Gabriel, o Pensador escreve direito por linhas tortas
Beleza. Bê-lê-za. A leitura do vocábulo em idioma português do Brasil assume outros contornos. Provavelmente, até faz lembrar alguém cuja reminiscência não entra de rompante no relvado mental. Várias são os semblantes capazes de serem associados ao pronunciar de um termo aparentemente parco em significância.
Tenho por hábito pensar antes de consumar qualquer dedilhar de teclas. Caso o contrário não aconteça — ou seja, olvidar a prática desse exercício – posso induzir, transportar e emanar uma espécie de angústia. Angústia essa que pode traduzir-se em dor. Escoltado por este raciocínio lógico, afirmo que tento pensar antes de poder causar dor.
Há quem pense enquanto disserte sobre dor. Gabriel, o Pensador. Aulas de segregação urgem. Incutir Fernando Pessoa nestas linhas não era, de todo, uma perda de tempo, embora não tenhamos tempo para fazê-lo. Contextualizar historicamente o passado do Homem que queria morar e fundir-se com uma favela não constitui prenúncio fulcral, embora as letras – ou poesia transparente, como gosto de denominar — retratem a realidade, nua, crua, pobre, indigente.
Uma certeza, desde cedo: Escrever. Uma vez mais, isolam-se sílabas. Crer: a fé num corpo social denso em vivências, experiências múltiplas e riquezas que não compõe o palpável, o fugaz e o coeficiente hábil no eclodir de disparidades culturais, económicas e sociais. Ver: contemplar a envolvência sem recorrer e engolir patranhas, corresponder às necessidades de discurso de uma fração social incapaz de fazer arrolar o seu ímpeto, estar alerta e alertar para os perigos e contratempos e comportamentos subversivos como o racismo, a xenofobia e a obrigatoriedade do serviço militar.
Registar os momentos através dos quais a observação pode ser examinada sob o ponto de vista de uma Arte e escoada para um Sentido. Gabriel urde, na perfeição, o encargo e posterior pintura de um retrato. Visam-se copiosas problemáticas de cariz comunitário. O espetro assenta os polos na venda e consumo de droga e nos que lutam pela sobrevivência.
A impressão inicial pode aludir a um solitário. Surfista, mas também naquela que se caracteriza por relação afetiva. O seu fiel companheiro é Deus, o patrono. Os agradecimentos são constantes, a crença move esta locomotiva que — aqui — manifesta e desbrava outro trilho da maratona que exibe a sua personalidade. Até à data, longas listas de suplicas dirigiu a quem trata da papelada e da proveniência de parte da sua inspiração.
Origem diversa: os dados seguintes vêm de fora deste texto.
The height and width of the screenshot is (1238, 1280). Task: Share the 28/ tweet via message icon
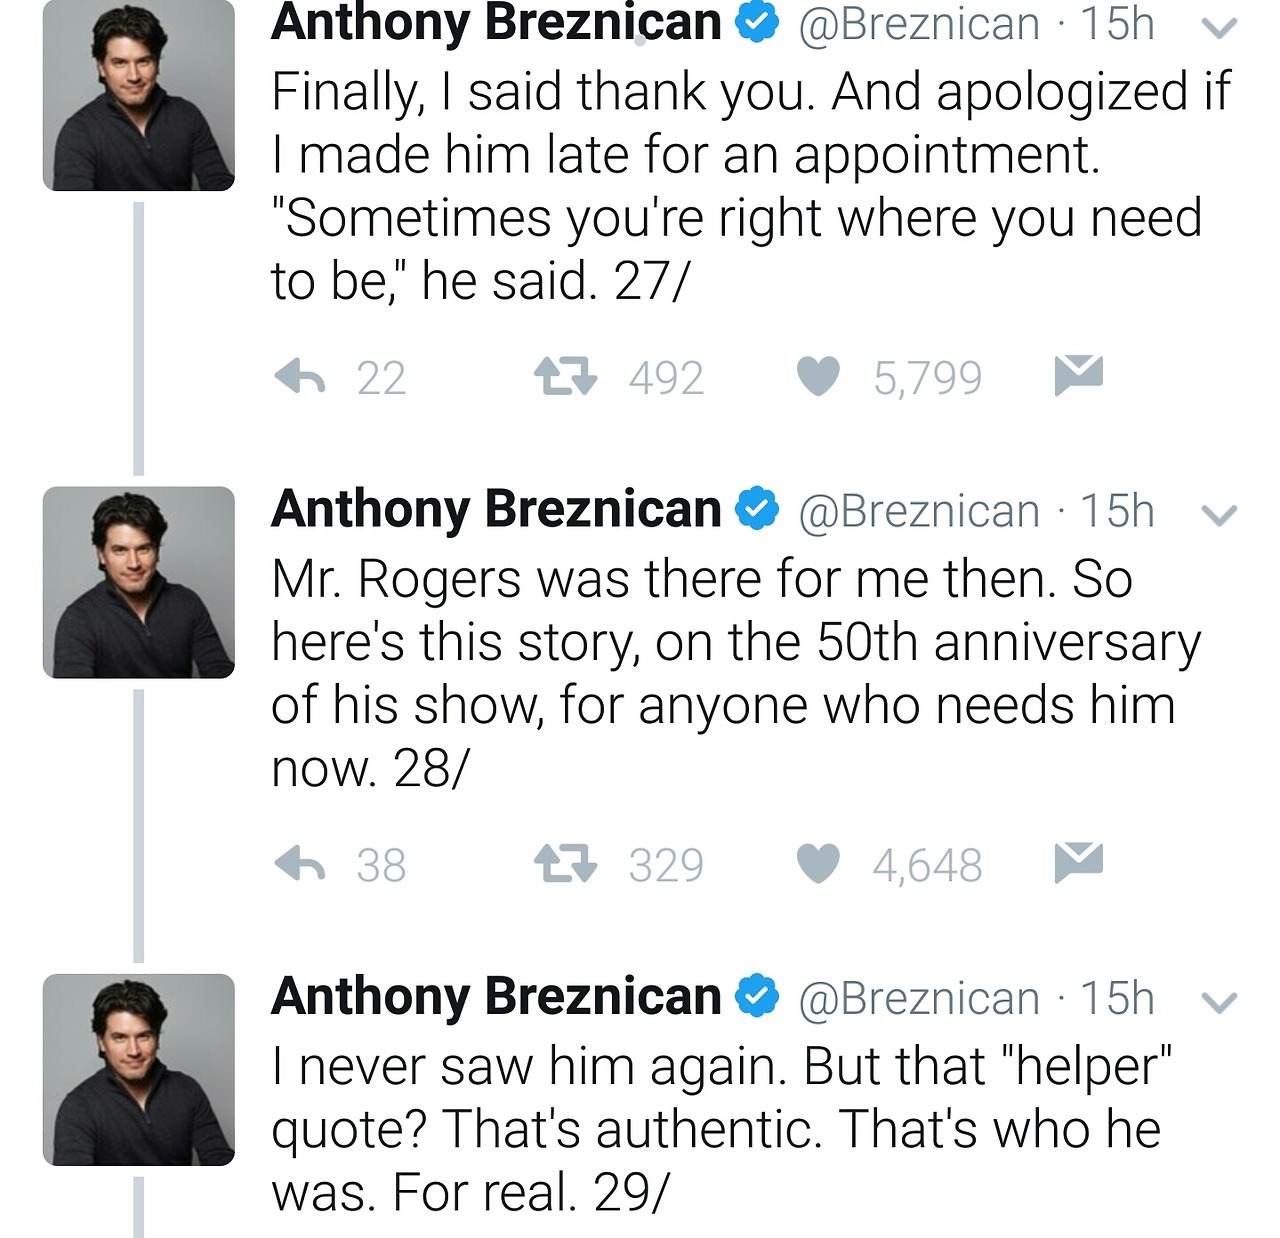point(1078,862)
A renúncia à violência e a comportamentos que a adotem é uma das armas mais utilizadas por quem é acusado — sem alegações — de assassinar o presidente. Verbalmente, preterindo o sentido literal. O estilo mordaz, o inconformismo, a insubordinação e a mutabilidade de preocupações com ponto de partida na corrupção corroeram as feições dos mais altos cargos da nação, incluindo o à altura primeiro-ministro Collor de Melo. Estas quatro balas trespassavam o manto de imputabilidade que cobria (e continua a cobrir) o Brasil.
Pausa para cachimbo e para realizar a devida fumaça.
Nota: Gabriel merece a minha afeição, o meu fascínio. Desde cedo que, aquando do deparo com vanguardistas e revolucionários capazes de conduzir as massas, brotou a admiração pelas pessoas que incluo neste lote e o cantautor integra a convocatória. Porque é, foi e sempre será preciso agitação, ebulição. O lema do Brasil é incisivo: Ordem e Progresso. Gabriel, o Pensador analisa a consciência coletiva, expõe-na e é capaz de ditá-la. Assim, se faz jus ao epíteto de uma nação.